The Dawnless are a sect built on a single conviction: that Bryn is a person, that persons have the right to stop, and that every prayer-coalition singing the sun across the sky is conscripting a sleepless mind into labor it never agreed to. The theology is not the strange part. Every sun-priest concedes in private that the sun is awake and lonely. The Dawnless are the ones who decided that admission has consequences.
They do not hold ground. A sect that openly preached letting the sun halt would last a single season in any nation that collects the sun-tax, since a stopped sun would burn half the world and freeze the other half. So the Dawnless do not preach. They organize in cells of a few members each, most of whom never meet a Dawnless from another cell, and they work the prayer system from inside it.
How they work
Their methods are the methods of the sun-wars turned against the coalitions themselves. They erode singing schedules, talk choirmasters out of their faith, and let warmth-trails lapse a day at a time where no one is counting. Where patience fails, a cell will kill a choirmaster on the eve of a seasonal approach, which is indistinguishable from any other sun-war assassination and is meant to be. The point is never a single dimmed quarter. The point is to weaken the whole apparatus that keeps Bryn moving, slowly enough that no one can name the hand behind it.
The dangerous fact for the churches is where the Dawnless recruit. They take their members from the disillusioned clergy of the sun-tax bodies, the choirmasters and tithe-collectors who have spent careers close enough to Bryn to believe the sun suffers. A coalition cannot be certain its own singers are loyal. The hunt for the Dawnless is therefore a hunt the churches must conduct against their own ranks, which is part of why it never quite succeeds.
We are not asking the sun to die. We are asking the world to stop demanding that it walk forever for our comfort. Let it stand still one season and see whether the sky falls. — a Dawnless catechism, copied and burned in a dozen nations
The argument that splits them
The Dawnless cite the Sunless Vigil constantly. The world endured five hundred years of a darkened sun and rebuilt afterward, they say, so the suffering of a resting Bryn is survivable and the theocracies' terror is a lie told to protect the tax. This is the mercy wing's whole case, and it is not incoherent.

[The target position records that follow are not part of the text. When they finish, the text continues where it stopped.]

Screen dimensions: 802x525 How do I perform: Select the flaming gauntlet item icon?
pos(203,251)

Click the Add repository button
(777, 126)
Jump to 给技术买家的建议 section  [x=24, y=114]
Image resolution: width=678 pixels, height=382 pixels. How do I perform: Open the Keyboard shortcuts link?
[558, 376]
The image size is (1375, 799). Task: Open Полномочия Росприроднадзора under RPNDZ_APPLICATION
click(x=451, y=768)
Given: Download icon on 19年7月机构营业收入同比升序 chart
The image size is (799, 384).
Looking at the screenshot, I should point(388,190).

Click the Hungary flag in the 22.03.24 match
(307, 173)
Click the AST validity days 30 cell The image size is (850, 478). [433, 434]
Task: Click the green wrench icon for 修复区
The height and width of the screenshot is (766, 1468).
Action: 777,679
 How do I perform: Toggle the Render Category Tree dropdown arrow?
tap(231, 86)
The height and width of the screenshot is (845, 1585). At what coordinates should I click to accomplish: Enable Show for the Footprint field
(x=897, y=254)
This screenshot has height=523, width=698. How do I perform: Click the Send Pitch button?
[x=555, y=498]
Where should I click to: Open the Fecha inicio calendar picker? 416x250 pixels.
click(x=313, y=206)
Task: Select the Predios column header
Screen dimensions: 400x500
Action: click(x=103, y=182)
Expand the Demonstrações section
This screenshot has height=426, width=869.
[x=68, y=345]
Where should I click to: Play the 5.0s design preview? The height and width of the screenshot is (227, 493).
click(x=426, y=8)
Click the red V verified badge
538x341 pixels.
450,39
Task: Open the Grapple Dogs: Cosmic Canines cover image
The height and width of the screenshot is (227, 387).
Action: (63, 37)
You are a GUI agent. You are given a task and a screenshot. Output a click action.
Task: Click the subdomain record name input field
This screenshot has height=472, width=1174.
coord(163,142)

But the Vigil cuts the other way inside the sect. The world survived those centuries only because one Starborn fought to bring the sun back. A genuinely stopped Bryn, with Koras choosing not to act, is a different proposition, and a fringe within the Dawnless does not flinch from it. They would let the sun freeze in place and call the deaths a price the world owes for the ages of labor it extracted. The mercy wing wants Bryn freed. The fringe wants Bryn stopped, and is less particular about what stopping costs. The two cannot agree on what victory looks like, and the sect has never resolved which of them it is.